Key learnings about digitalisation in banks

Working with clients from the banking sector, Quah sees the importance of technology for banks to innovate and compete.

“Perhaps 15 years ago, a lot of banks just saw tech as call centres. Now, there is a huge mindset shift that technology will be at the forefront in how the bank innovates and offers digital services,” he says.

Thus, banks need to ensure that their operations and IT teams change their mindsets to get with the programme.

“In the past, we used to rely much on humans’ physical work to operate the bank’s infrastructure such as the IT system, so that the industry is not disrupted,” he says, adding that now they are grappling with questions on how to continue to run IT when engineers are not physically available at the data centres.

This is when banks started realising the importance of automation.

Would this affect jobs? Quah does not think so. On the contrary, he says when mundane tasks are automated, it frees up staff time to innovate products and services more quickly.

Also, Quah points out that the rising tides of innovation gave birth to fintech — which disrupts the status quo of banks being the only place for people to go to meet their financial needs. Banks used to be traditional places where conservatism reigned and innovation was rarely seen. Now, banks and fintech companies have found a way to complement rather than compete with each other, he says.

How does Red Hat figure in all this? Quah says the company will continue to focus on three key areas, one of which is the hybrid cloud. The company has to ensure that its customers can run their operations on any platform, whether it is a public cloud, private cloud or third-party cloud service.

Red Hat is also looking into cloud-native development that utilises cloud computing to build and run applications, he says.

Last but not least is automation, which will continue to be its focus in the coming year. “In the past year, automation was the fastest growing portfolio in Red Hat. We see triple-digit growth in our automation products, which help organisations process their mundane tasks.

“Innovation happens at a fast pace. We have witnessed new technology [advancement] in the cloud, 5G, containerisation and Kubernetes. This is what powers the modern social media platforms such as Facebook and Google,” says Quah.

Containerisation, for those unfamiliar with the term, is the packaging together of software code with all its necessary components like libraries, frameworks and other dependencies so that they are isolated in their own “container”, he explains.

“In other words, containers act similarly to putting mini applications into a Tupperware, so you can move it around faster and be nimble without compromising the full suite of applications you may already have in the kitchen.”

This means the software or application within the container can be moved and run consistently in any environment and on any infrastructure, independent of that environment or infrastructure’s operating system. “It’s basically a fully functional and portable computing environment,” says Quah.

Kubernetes, on the other hand, controls the deployment and scalability of the containers. “Containers hold all your items (or codes).

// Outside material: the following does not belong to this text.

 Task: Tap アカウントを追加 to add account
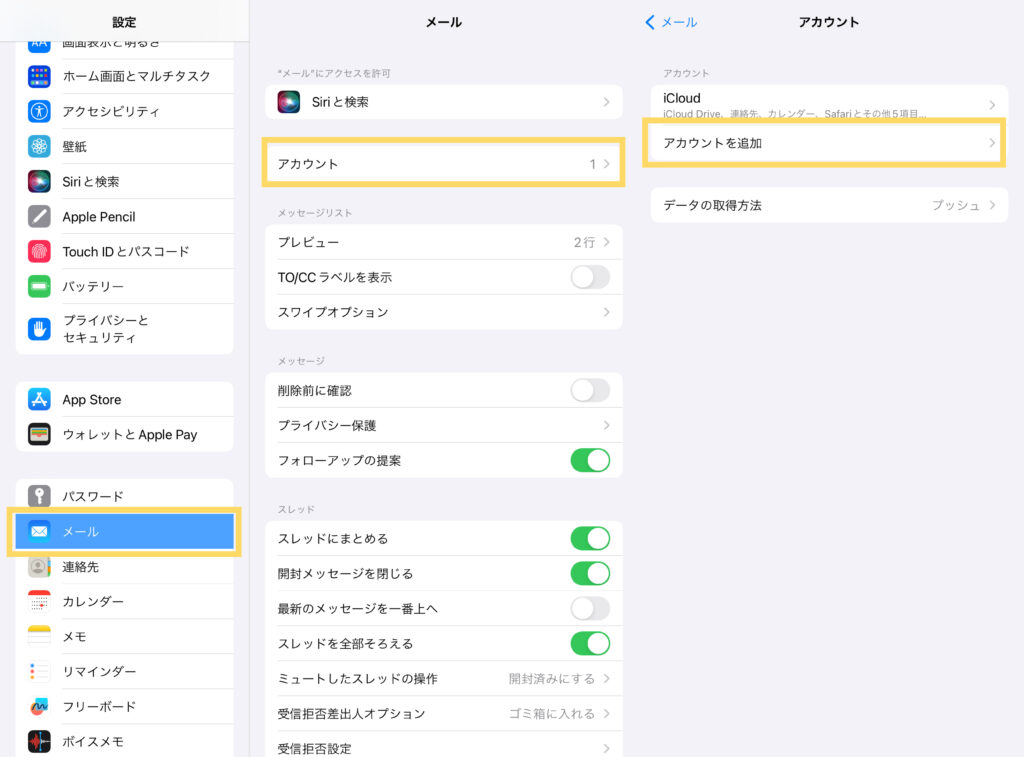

Kubernetes act as the cranes and the management system that tucks your containers neatly into rows and stacks, so that you’re able to retrieve what’s yours out of the thousands of containers you’ve built,” he continues.

Quah adds that Kubernetes also provides a systematic way of managing and orchestrating all these containers for their owners, so that they are more organised. “If you change something in your Tupperware, the rest of the kitchen will not be affected.”